The Charleston Conference is one of my favorites, and this year it was back to more of it’s normal self after a hybrid year in 2021 that left much to be desired. Others from ZSR attended, so I’ll keep my notes to a few key themes I heard bubble up.

Charleston is the best conference to have in-depth conversations with vendors about the state of library collections, upcoming initiatives, and new trends. One new trend that has been brewing for a while is vendors branching away from providing content and into also (or only) providing services for libraries and librarians. We have seen this for a while in the BIG companies providing analytic tools, etc. But now some new products are around and sounding interesting – here are two:

  • LeanLibrary: a SAGE product that is essentially a browser extension that connects to your holding from wherever your people are. So if faculty are on a publishers web site for a newly-published book – the extension would let them know that the library already has it. If researchers are on Google Scholar (and we KNOW they are – like a lot) then it lets them click directly into your content from there. You can embed your chat widget into the extension as well. It’s interesting and could help drive users to our content from places where they often get stuck. The tricky thing is how to pay for it – it’s not really collections, but also not separate from collections?
  • Skilltype: Is a professional development platform designed specifically for libraries and librarians. It seems like it is primarily an indexer of professional development opportunities across various platforms and lets you search for opportunities by subject, location, etc. It can also be set up as a system where you identify the skills you want your organization to have and then you can inventory the skills your people possess, want to develop, or have no interest in. Then you can use that information as you look to fill positions, request new positions, etc. You can also use it to set goals and track your own skill development, or that of your team or library. Interesting, for sure, but again – where does the money come from for it? Also it feels a bit like a big brother monitoring system, but I don’t think it HAS to be used that way.

There was also a lot of concern among librarians and vendors about the disturbing trend of laws trying to control or ban content in schools around the country. This was a conversation that came up in sessions, at vendor tables, over meals, and in the hallways. It was EVERYWHERE. One vendor of a huge platform I spoke to had been asked to confirm legally that none of their ‘potentially sensitive or offensive’ content would be accessed by anyone under the age of 18. The request was coming from a state consortium that was being forced to confirm that to their state government since they made agreements for K-12, public, and academic libraries in the state all together.
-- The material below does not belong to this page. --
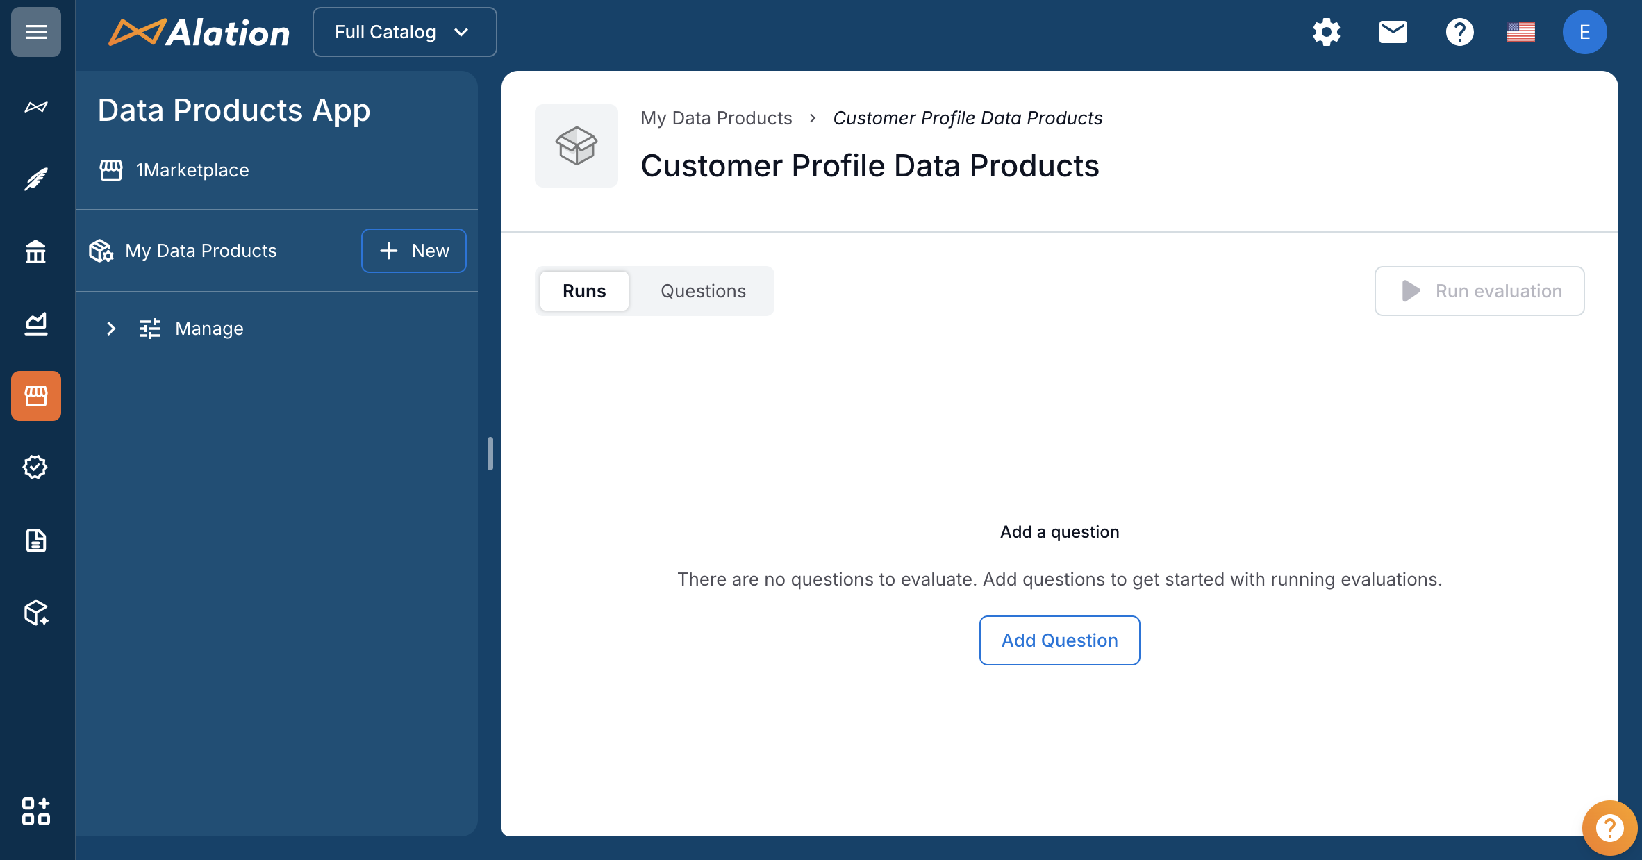Image resolution: width=1642 pixels, height=860 pixels.
Task: Open the add-apps grid icon
Action: tap(36, 811)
The vendor worried that this was going to force consortia that serve k-12 to just stop subscribing to resources, even ones with content they had purchased outright if it had slavery, LGBTQ, women’s issues and that kind of content in it. At the final ‘Long Arm of the Law’ session that happens on the last day of the conference – they also spoke about the censorship issue and implored those of us librarians who are NOT in public libraries or state institutions (who may feel restricted in what they can say publicly) to show up for school board meetings when book bans are being pushed so we can speak out as librarians against them.

Finally I went to several sessions that had librarians looking critically at our move toward measuring our worth through metrics. Everything from the drawbacks of the impact factor as a way to measure quality (of research or of researchers in the TnP process), to criticisms of companies like Clarivate who are really IP and Patent companies with a side business of library systems and content, to critical looks at our reputation economy in scholarship – the conversations were really thought-provoking. A couple of quotes stood out: “As academics we are effectively addicted to attention” and “attention-based metrics mean we interact with the POPULAR research rather than the GOOD research.”

Lots of food for thought from the conference, and some products we will be requesting trials of in the new year including North American City Reports, Global Think Tanks, Ground News, Native American Tribal Histories and more!